Mauricio Llaver

Ese Homo Felix que me hace feliz

Cada vez que tomo un Homo Felix, el vino que produce Patricio Eppinger, me siento totalmente reflejado en el espíritu de la marca: un “hombre feliz”. Se trata de un proyecto pequeño, pensado con una mirada larga, en el cual cada botella tiene que expresar lo mejor de cada cosecha y cada vino tiene que ser inolvidable para quien lo deguste. Como lo expresa su enólogo “Bernie” Bossi, “son todas balas de plata, no podemos fallar en ninguna”. Esta semana probé, junto a Patricio, Berni y el agrónomo Marcelo Canatella, el Grand Vin 2020, el Gran Chardonnay 2023, el Gran Cabernet Sauvignon 2021 y el Gran Malbec 2021. Y como yapa, por uno de esos privilegios que a veces tenemos los amigos, también los de las cosechas que los siguen, pero que todavía no están en el mercado.
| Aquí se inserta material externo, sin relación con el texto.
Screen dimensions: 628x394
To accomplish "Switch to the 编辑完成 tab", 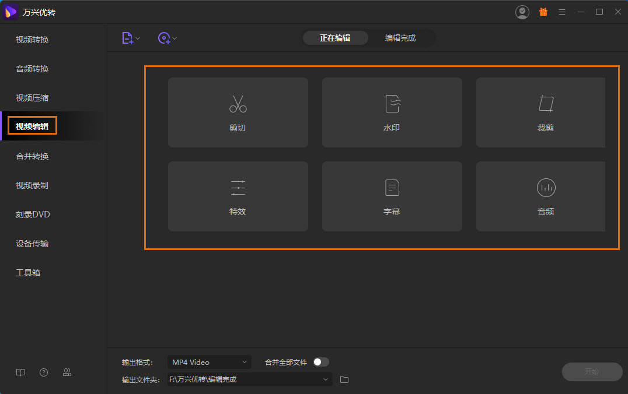I will point(400,38).
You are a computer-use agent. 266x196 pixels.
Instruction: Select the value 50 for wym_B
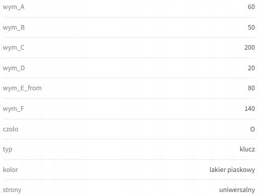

Cada uno era, efectivamente, una bala de plata, y como suele suceder en esas ocasiones, el vino favorito va cambiando con los minutos o con las horas, según el plato, la temperatura o el ritmo de la conversación. Todos los Homo Felix son estupendos y una fuente de placer, y al fin y al cabo para eso tenemos al vino.